Pourquoi Trump pourrait-il changer la donne ?
Burhane mise clairement sur le retour de Donald Trump pour plusieurs raisons. D’abord, le président élu s’est dit « horrifié » par les images de violence au Soudan. Ensuite, son administration précédente avait normalisé les relations avec Khartoum (retrait de la liste des États soutenant le terrorisme). Enfin, Trump aime les gestes forts et les interventions directes.

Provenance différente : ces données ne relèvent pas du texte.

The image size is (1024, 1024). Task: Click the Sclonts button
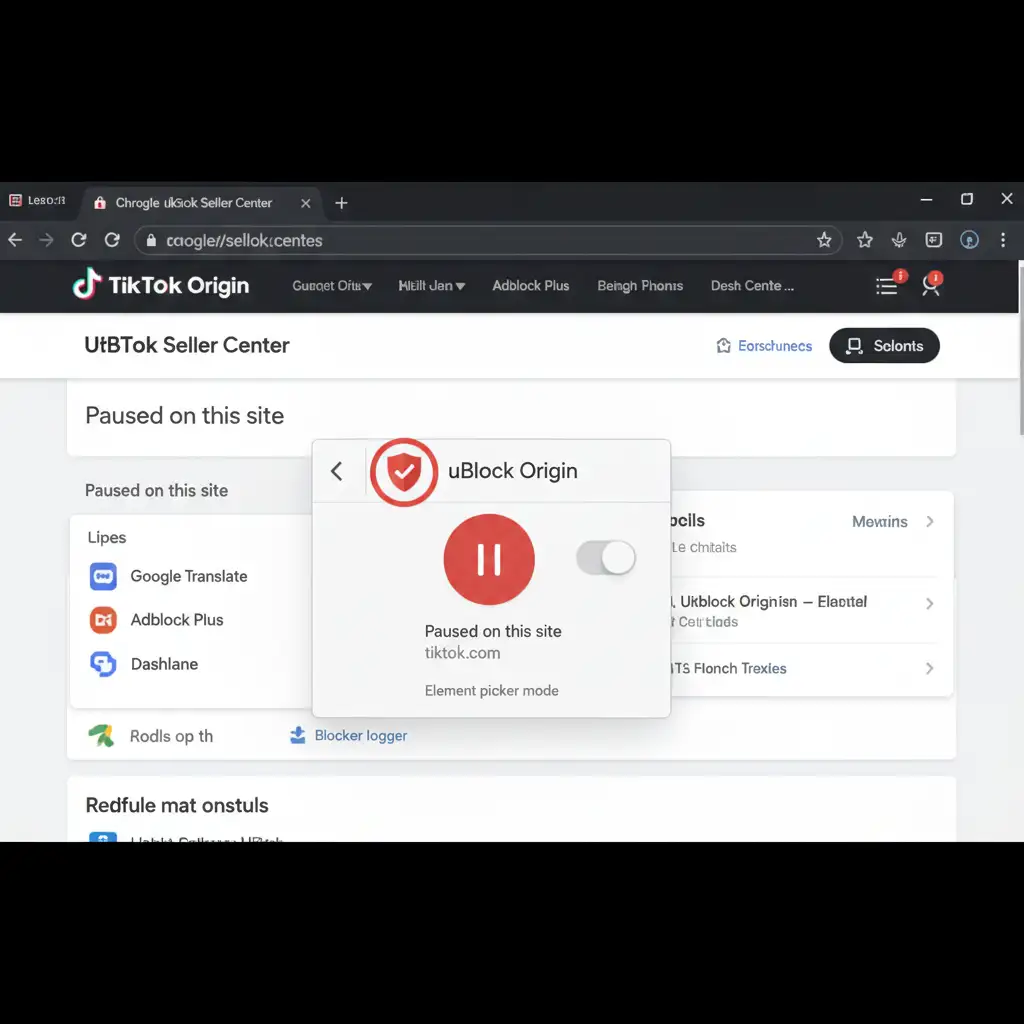pos(884,346)
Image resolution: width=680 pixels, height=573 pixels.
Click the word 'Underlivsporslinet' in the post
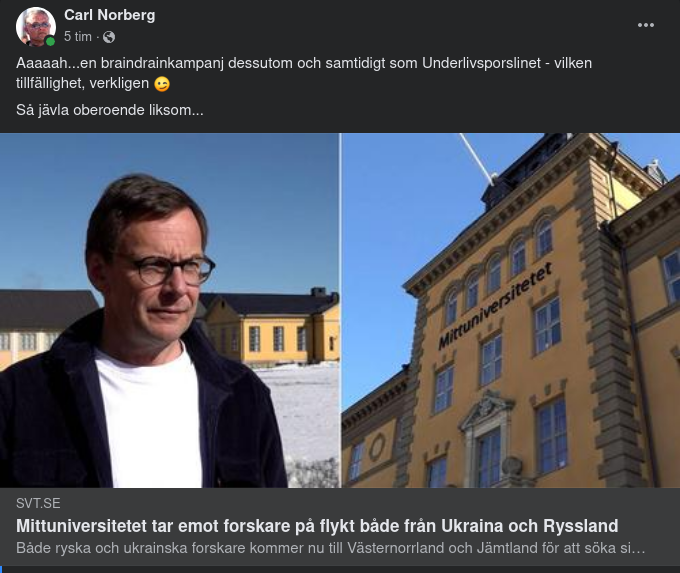[x=481, y=63]
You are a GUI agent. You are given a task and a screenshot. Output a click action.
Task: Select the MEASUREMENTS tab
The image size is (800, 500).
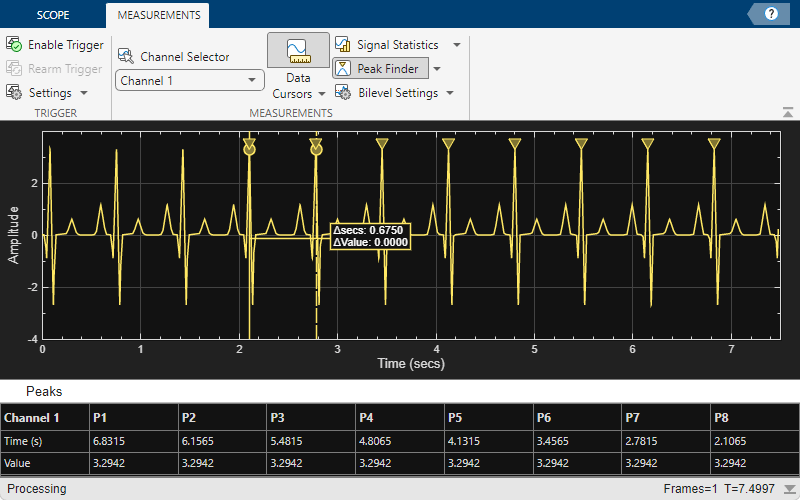point(158,15)
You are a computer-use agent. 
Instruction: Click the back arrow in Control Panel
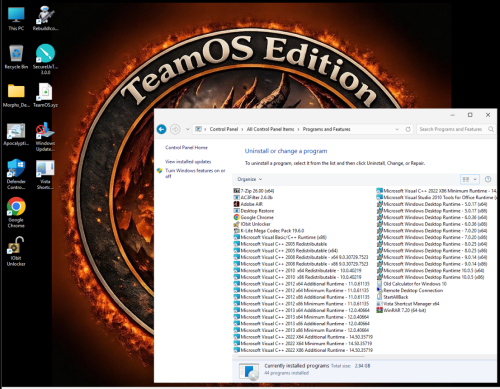(x=162, y=129)
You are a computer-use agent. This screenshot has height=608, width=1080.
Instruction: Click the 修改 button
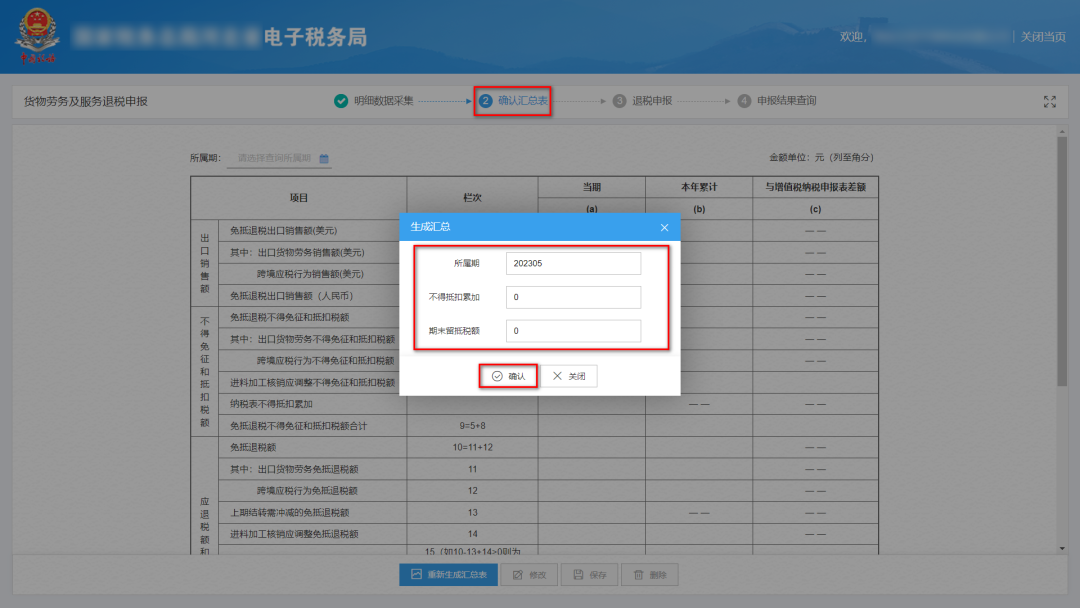530,575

Le général espère visiblement un soutien militaire ou au moins une pression maximale sur les Émirats et les autres soutiens présumés des FSR. Reste à savoir si le futur locataire de la Maison Blanche aura envie de s’embourber dans un conflit aussi complexe à l’autre bout du monde.
Et maintenant ?
La situation est dans une impasse totale. Toutes les trêves précédentes ont été violées en quelques heures. Les deux camps continuent de s’accuser mutuellement de génocide et de crimes contre l’humanité. La communauté internationale semble à court d’idées.
L’appel de Burhane à Trump est peut-être le dernier espoir d’un règlement négocié avant un effondrement total de l’État soudanais. Ou alors le prélude à une guerre encore plus longue et plus meurtrière.
Une chose est sûre : des millions de Soudanais n’ont plus le luxe d’attendre. Chaque jour qui passe, des enfants meurent de faim, des familles sont séparées, des villages disparaissent. La paix, la vraie, semble encore très loin. Mais cet appel direct à Washington pourrait être le début d’autre chose. Ou la dernière illusion avant la chute.
Le Soudan n’a plus de héros ni de sauveurs étrangers.
Mais aujourd’hui, son sort pourrait se jouer à des milliers de kilomètres de Khartoum, dans le bureau ovale de la Maison Blanche.
À suivre de très près dans les prochaines semaines.